10. Cabernet Sauvignon
Cabernet Sauvignon remains the dominant red grape in the marketplace and a perennial favorite among home winemakers. But the critical acclaim, verging on worship, for powerful, highly-extracted Cabernets can lead amateurs down a slippery slope. Chances are that the Cabernet grapes you can actually get your hands on won’t make $250 cult wine; instead, they’re likely more suited for balanced, very drinkable, and still ageworthy wines — the kind of wines, called clarets, that made Bordeaux famous. (If you do want to make a cult-style Cab — and can get grapes that are up to the task — see “Cult Wines,” by Wes Hagen, in the August-September 2007 issue of WineMaker.)
Because Cabernet is so widely grown, a lot of it is indifferent stuff — after all, by definition, half the grapes are bound to be below average. So it’s worth investing some time and trouble to find a good fruit source, ideally from a region or even a grower that produces Cabernet you like to drink. If your taste in Cabernet has been formed through enjoying bottles from Long Island, fruit from Lodi could be downright scary, and vice versa.
The recent trend toward higher-alcohol reds means that Cabernet grapes are being harvested at higher sugar levels than they were a decade ago — even grapes that don’t have the fruit concentration to support elevated alcohol. Get good readings at harvest, and take steps to correct anything out of range — sugar levels over 27 ºBrix, pH at 3.9 and climbing, total acidity (TA) down under 5 grams per liter (g/L). It’s true that some commercial wineries excel with wines that carry these kinds of edgy numbers; your odds aren’t as good.
Crush as you would for most reds. Because Cabernet berries tend to be on the small side, it is rare for a fermentation to lack in tannin or color; the high ratio of skin to pulp takes care of that automatically. Save the tannin additions and color enzymes for wines that need them. If you are shooting for a “blockbuster” Cab, you could perform an extended maceration — leaving the wine on the skins beyond the end of primary fermentation — perhaps for a couple weeks.
Ferment Cabernet with robust red yeasts: old standbys like Pasteur Red and Fermirouge work fine; Bordeaux isolates like Bordeaux Red and MT are widely used; you might throw a Rhône yeast like D80 into the mix.

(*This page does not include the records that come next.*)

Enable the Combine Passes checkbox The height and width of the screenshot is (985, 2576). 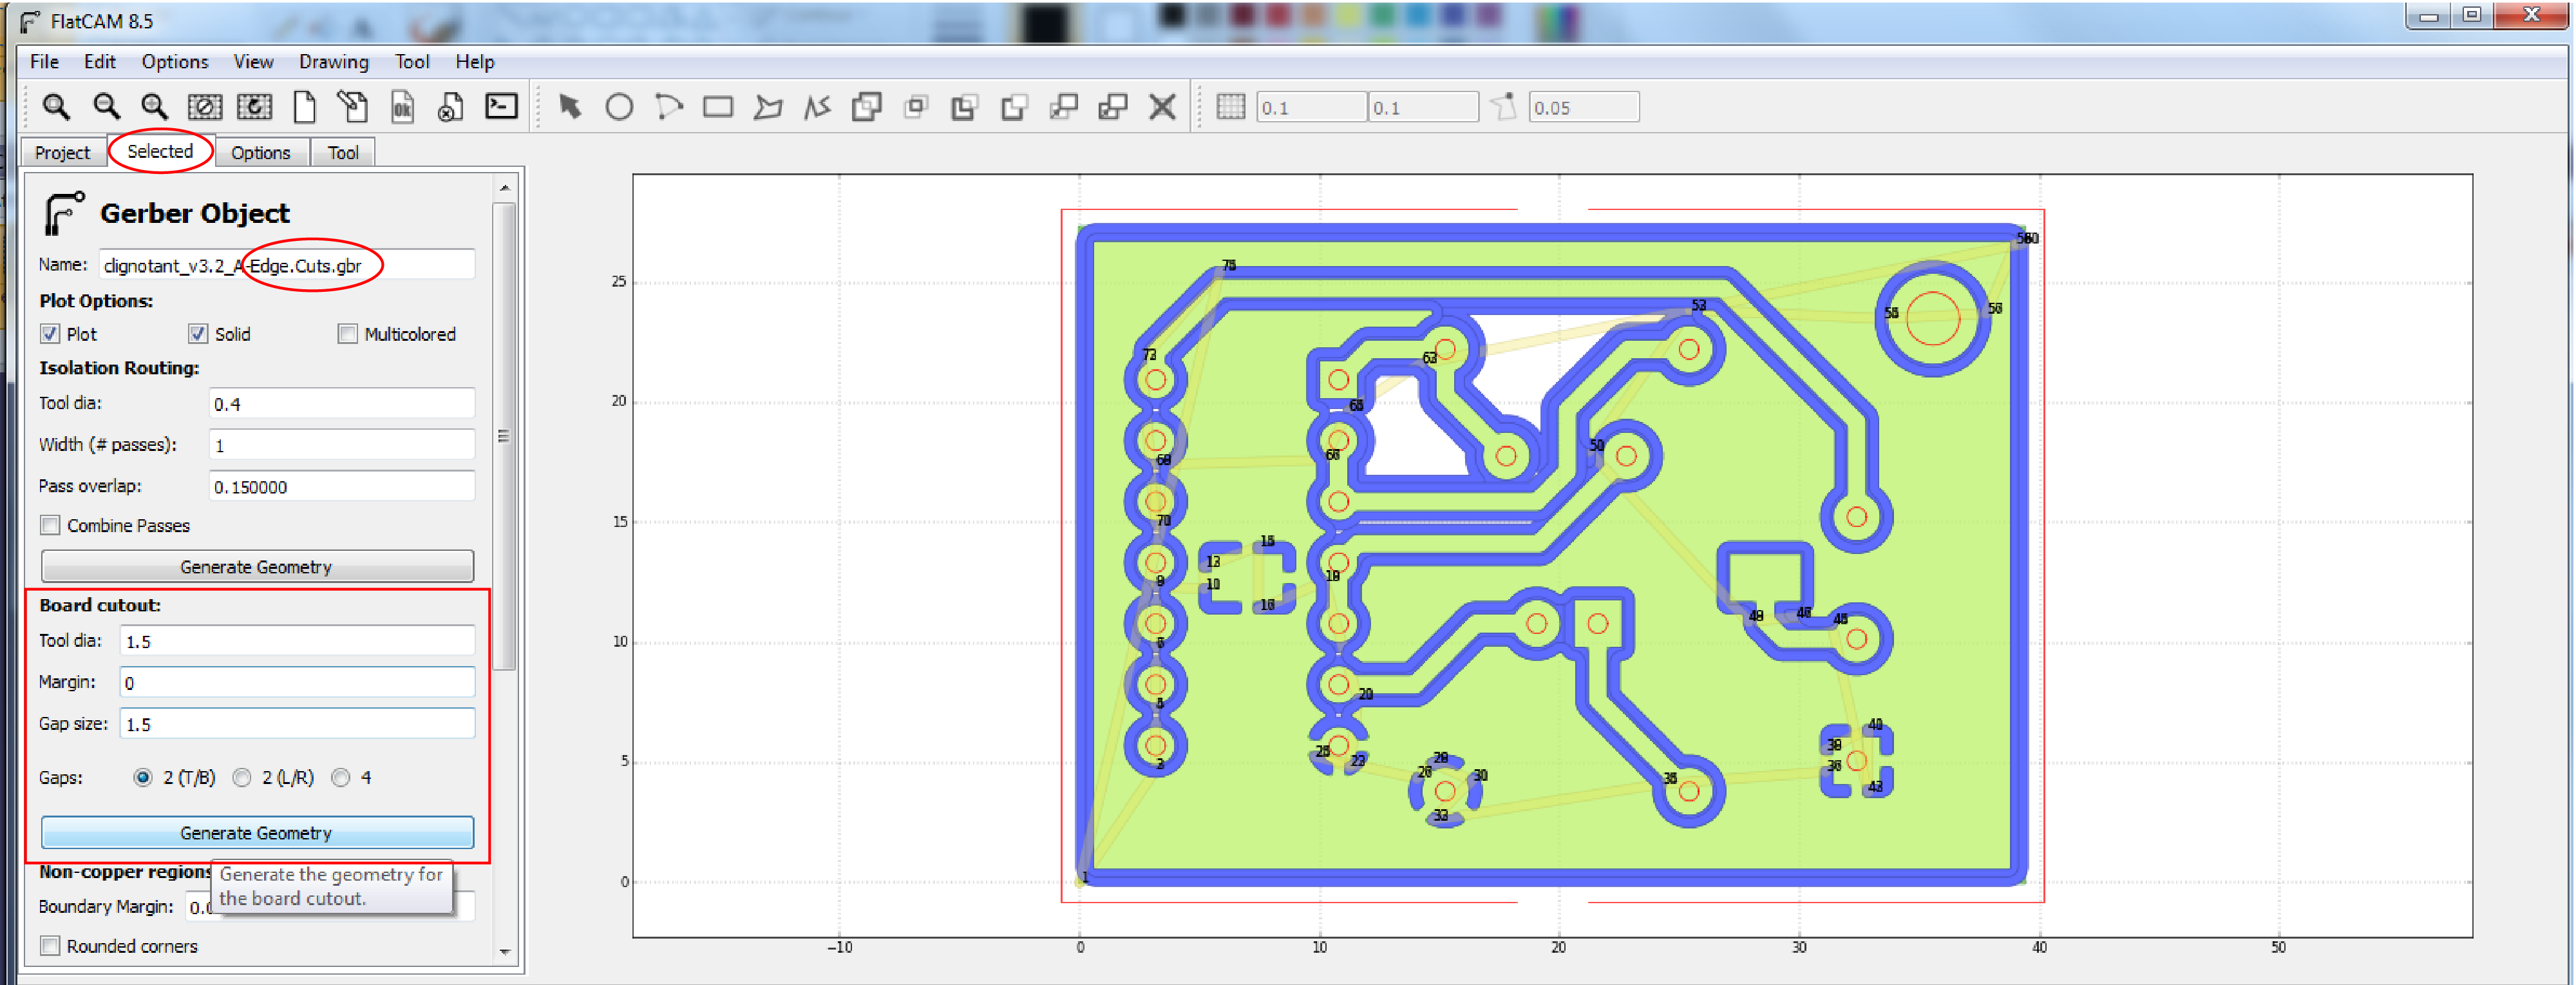50,525
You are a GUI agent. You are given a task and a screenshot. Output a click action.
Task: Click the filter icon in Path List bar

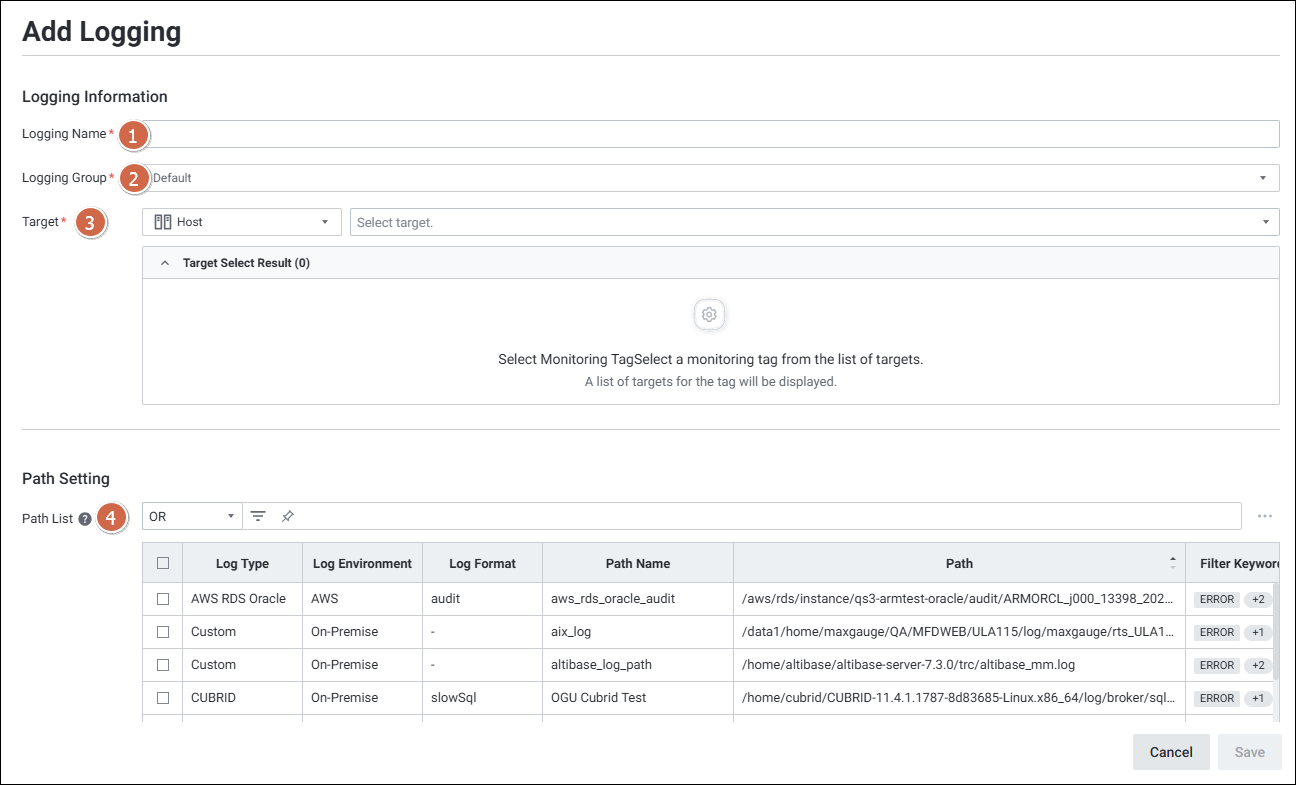pyautogui.click(x=258, y=516)
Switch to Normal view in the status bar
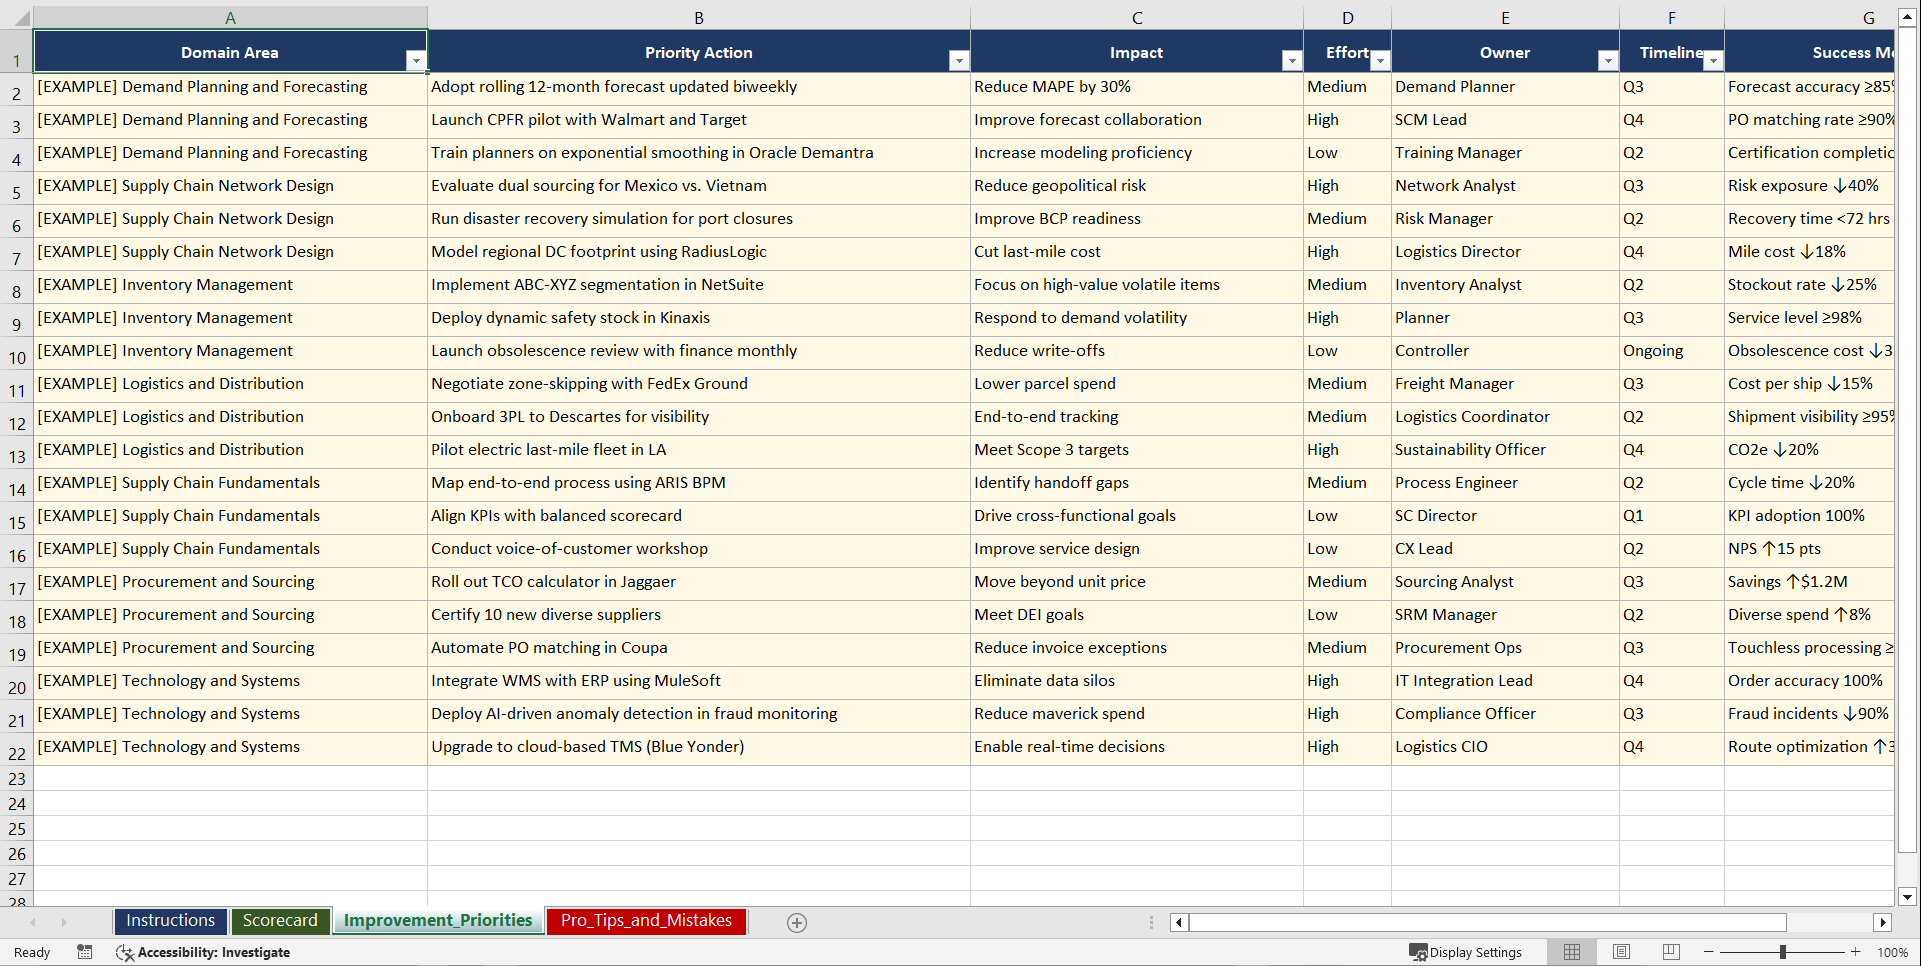Viewport: 1921px width, 966px height. pyautogui.click(x=1571, y=952)
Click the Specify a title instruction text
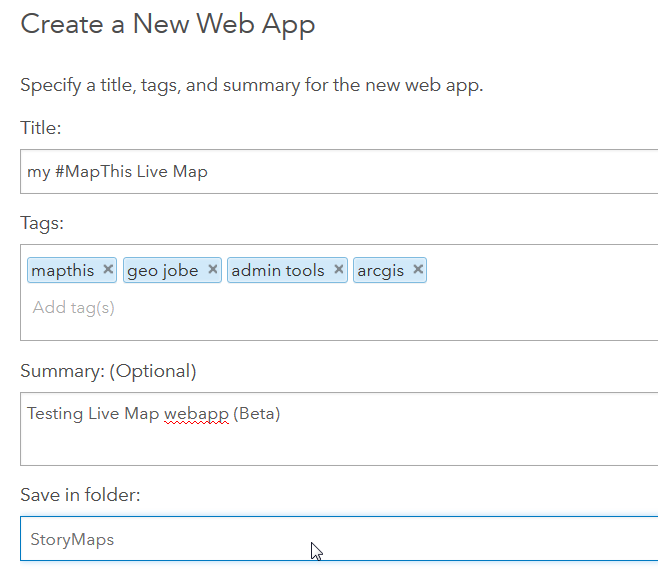 251,85
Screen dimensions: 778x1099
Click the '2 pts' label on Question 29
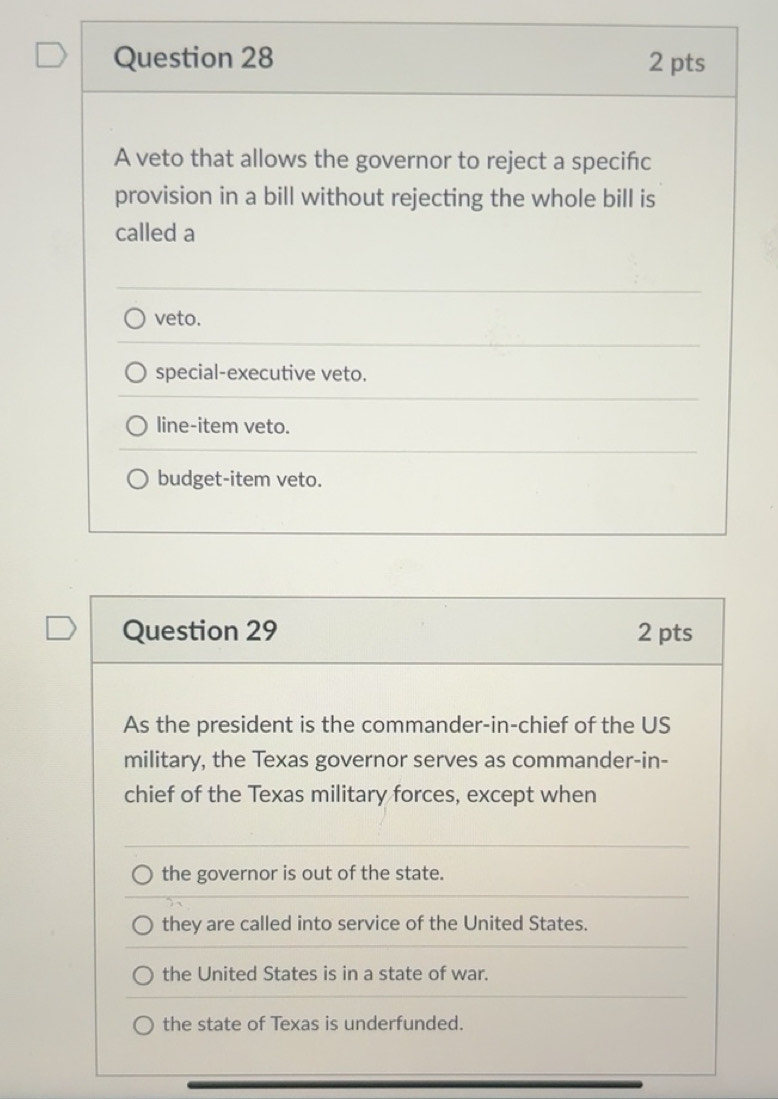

Get a warm fermentation going and press when dry. Don’t overdo it with big nutrient additions, flaming high temperature and unnecessarily rough punchdowns. Cabernet is a forgiving grape that can take more punishment in the cellar than, say, Pinot Noir, but it doesn’t have to be forced to be big.
Once primary fermentation has finished, inoculate the wine with a malolactic bacterial culture and let the malolactic fermentation run to completion.
Barrel aging in French or American oak is standard practice, though chips in carboys can make very drinkable wine. A year in barrel with two or three rackings should round off the knees and elbows Cabernet can exhibit. Cabernet can absorb more new oak than most varieties, but even Cab has its limits — be sure to keep tasting for balance.
Small amounts of Cabernet Sauvignon — up to ten percent — can do wonders for other wines that are tasty enough but lacking in force. In the other direction, Cabernet can often benefit from a junior partner in a blend, something (Zinfandel? Sangiovese?) that can brighten it up or something (Merlot?) that can make its palate complete. And, of course, Cabernet Sauvignon is one of the main grapes in a traditional Bordeaux-style red blend — often the dominant one. (The others are Merlot, Cabernet Franc, Petite Verdot, Malbec and Carmenere.)
Cabernet Sauvignon isn’t guaranteed to age well — but it’s a good bet.